## [WHAT THE TASK REQUIRES]
Determine how many lines below hold the string "section". Reply with the number alone.
── DATA RECORDS ──
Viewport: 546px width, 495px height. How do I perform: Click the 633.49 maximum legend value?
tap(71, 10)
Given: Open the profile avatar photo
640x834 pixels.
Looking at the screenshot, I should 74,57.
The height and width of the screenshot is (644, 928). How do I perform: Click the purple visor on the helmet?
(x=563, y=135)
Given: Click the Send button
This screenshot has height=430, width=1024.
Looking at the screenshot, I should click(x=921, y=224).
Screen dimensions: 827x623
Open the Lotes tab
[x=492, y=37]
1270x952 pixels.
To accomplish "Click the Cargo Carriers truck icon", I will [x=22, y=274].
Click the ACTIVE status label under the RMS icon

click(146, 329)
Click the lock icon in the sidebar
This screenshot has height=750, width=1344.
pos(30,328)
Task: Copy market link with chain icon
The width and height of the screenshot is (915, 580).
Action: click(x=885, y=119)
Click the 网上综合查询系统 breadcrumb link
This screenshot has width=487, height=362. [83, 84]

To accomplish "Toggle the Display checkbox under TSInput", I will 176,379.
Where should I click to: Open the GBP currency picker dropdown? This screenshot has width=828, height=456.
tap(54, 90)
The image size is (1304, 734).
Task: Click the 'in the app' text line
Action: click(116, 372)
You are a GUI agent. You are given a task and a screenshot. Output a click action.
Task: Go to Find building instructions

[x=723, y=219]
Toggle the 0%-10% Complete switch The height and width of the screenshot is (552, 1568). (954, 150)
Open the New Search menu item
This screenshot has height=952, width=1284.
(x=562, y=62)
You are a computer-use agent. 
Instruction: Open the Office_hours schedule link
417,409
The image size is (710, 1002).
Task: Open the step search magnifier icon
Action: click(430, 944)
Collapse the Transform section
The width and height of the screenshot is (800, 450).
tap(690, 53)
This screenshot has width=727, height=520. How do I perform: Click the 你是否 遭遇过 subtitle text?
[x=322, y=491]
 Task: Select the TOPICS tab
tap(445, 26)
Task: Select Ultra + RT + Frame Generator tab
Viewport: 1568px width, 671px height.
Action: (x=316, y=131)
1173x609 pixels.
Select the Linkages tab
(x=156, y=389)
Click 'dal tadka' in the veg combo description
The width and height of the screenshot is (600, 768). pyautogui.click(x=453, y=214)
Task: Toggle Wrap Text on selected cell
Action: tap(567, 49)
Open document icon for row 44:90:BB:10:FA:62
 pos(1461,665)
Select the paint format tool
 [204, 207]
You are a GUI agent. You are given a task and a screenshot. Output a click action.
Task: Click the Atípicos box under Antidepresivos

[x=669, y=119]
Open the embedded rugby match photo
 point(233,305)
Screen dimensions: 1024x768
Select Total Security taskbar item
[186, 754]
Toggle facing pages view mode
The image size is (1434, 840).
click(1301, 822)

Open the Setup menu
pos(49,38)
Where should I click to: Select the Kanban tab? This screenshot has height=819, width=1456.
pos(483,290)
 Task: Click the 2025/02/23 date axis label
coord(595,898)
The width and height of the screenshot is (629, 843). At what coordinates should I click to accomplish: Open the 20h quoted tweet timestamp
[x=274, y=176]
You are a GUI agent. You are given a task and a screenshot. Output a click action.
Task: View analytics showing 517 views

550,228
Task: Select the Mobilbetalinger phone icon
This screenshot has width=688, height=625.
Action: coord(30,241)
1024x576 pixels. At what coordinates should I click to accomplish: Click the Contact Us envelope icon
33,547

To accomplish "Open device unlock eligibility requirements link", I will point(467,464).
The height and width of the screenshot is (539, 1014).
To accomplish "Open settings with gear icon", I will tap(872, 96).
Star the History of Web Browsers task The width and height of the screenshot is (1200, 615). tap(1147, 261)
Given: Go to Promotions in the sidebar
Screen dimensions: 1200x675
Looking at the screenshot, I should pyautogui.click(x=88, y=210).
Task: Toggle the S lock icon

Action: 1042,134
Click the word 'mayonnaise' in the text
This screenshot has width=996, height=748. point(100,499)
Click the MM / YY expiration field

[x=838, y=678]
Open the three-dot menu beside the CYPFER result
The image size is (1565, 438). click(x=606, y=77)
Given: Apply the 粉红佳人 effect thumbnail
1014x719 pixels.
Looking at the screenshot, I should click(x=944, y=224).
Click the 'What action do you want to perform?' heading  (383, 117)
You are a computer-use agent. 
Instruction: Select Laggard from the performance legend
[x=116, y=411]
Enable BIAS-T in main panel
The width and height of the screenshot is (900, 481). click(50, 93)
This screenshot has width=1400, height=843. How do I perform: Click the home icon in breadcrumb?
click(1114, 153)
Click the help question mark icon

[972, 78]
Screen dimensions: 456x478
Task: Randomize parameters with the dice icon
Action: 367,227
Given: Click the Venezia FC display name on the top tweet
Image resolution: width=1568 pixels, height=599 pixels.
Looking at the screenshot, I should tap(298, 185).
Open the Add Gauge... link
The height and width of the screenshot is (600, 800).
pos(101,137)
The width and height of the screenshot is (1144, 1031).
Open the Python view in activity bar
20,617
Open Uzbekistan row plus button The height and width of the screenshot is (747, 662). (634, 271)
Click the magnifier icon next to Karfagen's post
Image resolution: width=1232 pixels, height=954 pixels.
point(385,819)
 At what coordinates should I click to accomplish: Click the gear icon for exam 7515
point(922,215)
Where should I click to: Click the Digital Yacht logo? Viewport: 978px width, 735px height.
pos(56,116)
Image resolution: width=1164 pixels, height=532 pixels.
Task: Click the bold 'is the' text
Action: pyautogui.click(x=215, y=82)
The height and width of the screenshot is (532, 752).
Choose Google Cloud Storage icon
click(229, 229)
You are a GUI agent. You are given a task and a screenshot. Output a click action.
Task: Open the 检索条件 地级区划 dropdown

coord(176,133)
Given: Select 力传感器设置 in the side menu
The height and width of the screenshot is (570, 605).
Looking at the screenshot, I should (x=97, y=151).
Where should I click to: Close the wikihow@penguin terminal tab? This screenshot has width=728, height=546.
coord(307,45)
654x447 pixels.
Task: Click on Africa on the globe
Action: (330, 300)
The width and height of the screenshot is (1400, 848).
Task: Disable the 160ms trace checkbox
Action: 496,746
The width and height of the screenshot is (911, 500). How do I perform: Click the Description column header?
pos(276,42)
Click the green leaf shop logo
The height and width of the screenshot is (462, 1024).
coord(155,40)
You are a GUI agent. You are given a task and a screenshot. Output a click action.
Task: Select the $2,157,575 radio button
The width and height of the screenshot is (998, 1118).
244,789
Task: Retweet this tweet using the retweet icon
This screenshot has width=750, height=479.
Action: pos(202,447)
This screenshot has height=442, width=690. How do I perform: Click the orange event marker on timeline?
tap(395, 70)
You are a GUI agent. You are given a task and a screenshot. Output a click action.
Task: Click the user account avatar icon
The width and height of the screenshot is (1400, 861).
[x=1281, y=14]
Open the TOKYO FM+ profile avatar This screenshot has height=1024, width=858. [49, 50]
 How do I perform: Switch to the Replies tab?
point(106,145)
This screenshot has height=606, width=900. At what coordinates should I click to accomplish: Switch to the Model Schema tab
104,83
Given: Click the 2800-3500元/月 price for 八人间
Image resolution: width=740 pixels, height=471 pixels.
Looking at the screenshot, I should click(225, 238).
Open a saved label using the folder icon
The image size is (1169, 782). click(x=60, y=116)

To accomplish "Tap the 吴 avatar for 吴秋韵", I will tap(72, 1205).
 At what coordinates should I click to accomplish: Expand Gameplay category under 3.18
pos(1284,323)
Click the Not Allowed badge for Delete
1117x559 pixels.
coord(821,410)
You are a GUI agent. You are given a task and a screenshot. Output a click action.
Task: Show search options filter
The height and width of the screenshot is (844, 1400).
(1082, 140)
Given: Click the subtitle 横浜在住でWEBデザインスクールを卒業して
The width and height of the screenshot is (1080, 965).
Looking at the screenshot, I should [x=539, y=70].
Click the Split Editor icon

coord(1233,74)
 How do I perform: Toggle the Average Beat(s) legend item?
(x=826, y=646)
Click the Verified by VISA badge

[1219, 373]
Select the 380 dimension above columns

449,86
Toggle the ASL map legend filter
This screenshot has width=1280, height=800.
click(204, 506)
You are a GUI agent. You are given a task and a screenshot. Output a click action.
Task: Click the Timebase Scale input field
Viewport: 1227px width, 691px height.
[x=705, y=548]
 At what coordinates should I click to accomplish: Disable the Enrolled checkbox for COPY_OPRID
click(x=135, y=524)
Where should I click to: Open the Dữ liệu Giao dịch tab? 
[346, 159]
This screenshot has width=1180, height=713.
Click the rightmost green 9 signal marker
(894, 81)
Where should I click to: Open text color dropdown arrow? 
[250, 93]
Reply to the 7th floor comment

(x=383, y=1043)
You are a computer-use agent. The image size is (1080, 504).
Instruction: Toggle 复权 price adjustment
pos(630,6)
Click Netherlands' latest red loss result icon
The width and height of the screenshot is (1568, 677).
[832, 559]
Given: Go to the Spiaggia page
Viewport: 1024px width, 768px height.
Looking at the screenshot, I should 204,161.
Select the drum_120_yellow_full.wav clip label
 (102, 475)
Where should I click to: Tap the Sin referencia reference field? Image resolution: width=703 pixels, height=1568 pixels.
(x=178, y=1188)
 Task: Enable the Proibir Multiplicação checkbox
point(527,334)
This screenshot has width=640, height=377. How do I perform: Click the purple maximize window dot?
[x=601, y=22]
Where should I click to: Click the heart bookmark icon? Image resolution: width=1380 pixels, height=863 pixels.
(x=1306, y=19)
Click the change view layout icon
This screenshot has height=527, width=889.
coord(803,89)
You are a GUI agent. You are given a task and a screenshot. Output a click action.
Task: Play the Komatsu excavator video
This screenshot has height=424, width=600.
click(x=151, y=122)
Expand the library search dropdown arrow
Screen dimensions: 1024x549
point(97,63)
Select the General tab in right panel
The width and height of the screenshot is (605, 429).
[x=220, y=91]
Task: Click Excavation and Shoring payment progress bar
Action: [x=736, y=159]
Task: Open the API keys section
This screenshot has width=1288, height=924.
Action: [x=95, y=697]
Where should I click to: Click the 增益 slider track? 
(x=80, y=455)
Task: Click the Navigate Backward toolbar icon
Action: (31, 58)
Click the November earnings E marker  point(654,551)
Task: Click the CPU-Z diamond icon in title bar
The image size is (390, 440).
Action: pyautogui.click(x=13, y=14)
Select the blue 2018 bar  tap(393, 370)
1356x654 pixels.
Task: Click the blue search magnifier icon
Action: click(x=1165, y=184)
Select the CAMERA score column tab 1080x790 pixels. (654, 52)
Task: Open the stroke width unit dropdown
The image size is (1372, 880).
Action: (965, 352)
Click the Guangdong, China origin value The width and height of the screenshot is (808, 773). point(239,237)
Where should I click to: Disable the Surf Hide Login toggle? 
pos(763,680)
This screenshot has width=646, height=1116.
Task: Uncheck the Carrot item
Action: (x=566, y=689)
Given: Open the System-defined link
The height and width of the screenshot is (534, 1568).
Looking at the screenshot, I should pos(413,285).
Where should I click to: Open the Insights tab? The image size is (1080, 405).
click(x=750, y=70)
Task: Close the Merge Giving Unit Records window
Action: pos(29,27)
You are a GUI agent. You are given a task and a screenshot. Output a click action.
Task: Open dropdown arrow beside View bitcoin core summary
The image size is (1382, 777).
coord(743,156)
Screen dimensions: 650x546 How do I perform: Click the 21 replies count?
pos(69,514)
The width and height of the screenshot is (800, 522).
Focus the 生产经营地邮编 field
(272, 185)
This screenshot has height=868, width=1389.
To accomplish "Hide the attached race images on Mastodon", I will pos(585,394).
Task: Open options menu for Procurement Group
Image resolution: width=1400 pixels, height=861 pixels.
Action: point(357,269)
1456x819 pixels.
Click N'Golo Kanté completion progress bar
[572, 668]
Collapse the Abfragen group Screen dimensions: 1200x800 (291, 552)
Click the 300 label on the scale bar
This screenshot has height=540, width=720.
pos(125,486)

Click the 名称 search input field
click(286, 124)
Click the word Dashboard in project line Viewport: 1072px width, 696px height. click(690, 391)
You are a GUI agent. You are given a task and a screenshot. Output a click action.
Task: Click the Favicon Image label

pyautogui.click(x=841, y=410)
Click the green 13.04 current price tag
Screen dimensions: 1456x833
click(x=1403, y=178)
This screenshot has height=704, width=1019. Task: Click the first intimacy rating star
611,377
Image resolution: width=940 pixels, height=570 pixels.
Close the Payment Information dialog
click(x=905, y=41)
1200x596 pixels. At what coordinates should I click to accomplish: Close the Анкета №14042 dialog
───
## [COMPLETED TASK]
2